One would hope that the judge who released alleged cop-killer Randall McKenzie on bail is today feeling a deep sense of remorse over the learning of a tragic life-and-death lesson.
It boggles the mind that any judge would see fit to give him bail.
When the 25-year-old McKenzie, now in custody for the first-degree murder of a rookie OPP officer, along with his girlfriend, Brandi Crystal Lyn Stewart-Sperry, 30, of Hamilton, was cut loose, he was facing several firearms offences — including shunning an already imposed lifetime ban on guns — as well as the assault on a police officer.
McKenzie’s bail at that time carried a number of conditions, including the long-shot odds that he remain in his home, as well as the already redundant order not to possess any firearms.
When he failed to show up for court in September, a warrant was issued for his arrest.
That decision to grant bail to McKenzie, an Indigenous member of the Mississaugas of the New Credit First Nation, set fate’s ball in motion.
OPP Commissioner Thomas Carrique told a news conference late Wednesday night that his anger is largely due to the fact that the man accused of killing Const.

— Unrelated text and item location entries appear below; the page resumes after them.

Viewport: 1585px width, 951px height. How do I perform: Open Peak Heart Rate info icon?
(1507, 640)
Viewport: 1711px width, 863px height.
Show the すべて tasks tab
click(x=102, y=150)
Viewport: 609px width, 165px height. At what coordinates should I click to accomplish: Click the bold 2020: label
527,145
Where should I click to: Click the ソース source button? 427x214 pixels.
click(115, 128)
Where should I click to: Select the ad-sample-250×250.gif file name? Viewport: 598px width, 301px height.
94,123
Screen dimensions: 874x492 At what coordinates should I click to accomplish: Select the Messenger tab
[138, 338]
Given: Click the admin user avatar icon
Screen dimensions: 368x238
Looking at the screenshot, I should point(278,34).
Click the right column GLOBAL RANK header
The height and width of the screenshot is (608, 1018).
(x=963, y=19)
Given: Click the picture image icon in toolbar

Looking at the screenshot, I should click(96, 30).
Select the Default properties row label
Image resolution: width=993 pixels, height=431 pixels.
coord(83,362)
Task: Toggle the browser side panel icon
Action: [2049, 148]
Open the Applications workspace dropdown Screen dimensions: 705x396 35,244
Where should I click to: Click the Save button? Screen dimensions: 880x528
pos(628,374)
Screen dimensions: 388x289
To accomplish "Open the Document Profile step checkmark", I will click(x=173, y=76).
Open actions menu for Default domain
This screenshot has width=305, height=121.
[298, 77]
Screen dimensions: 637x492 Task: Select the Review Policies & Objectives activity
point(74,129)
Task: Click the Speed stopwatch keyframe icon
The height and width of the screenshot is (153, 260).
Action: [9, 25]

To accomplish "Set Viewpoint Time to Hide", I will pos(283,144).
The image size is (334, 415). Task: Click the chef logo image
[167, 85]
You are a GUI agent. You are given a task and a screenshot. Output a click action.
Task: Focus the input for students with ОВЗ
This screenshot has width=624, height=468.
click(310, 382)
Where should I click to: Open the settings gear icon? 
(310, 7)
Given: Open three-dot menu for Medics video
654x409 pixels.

Grzegorz (Greg) Pierzchala was out on bail on criminal charges, including assaulting a police officer.
“I’m outraged by the fact that McKenzie was out on bail and had the opportunity to take the life of an innocent officer,” Carrique said. “I know that there is a lot of interest in ensuring that, to see that changes are made, where possible, so that people charged with violent offences that are firearms-related are not in that position moving forward.”
It is a decades-old refrain but one which Parliament has persistently ignored.
Pierzchala, 28, was shot and killed while responding to a call about a car in a ditch along Indian Line Road, just west of Hagersville in southwestern Ontario, at about 2:40 p.m. Tuesday. He was transported to West Haldimand General Hospital in Hagersville, where he died.
It was his first day on the job post-probation. Carrique said Pierzchala was “ambushed” and never stood a chance.
A National Parole Board document, to warrant excuses, noted McKenzie experienced the negative impacts of colonialism.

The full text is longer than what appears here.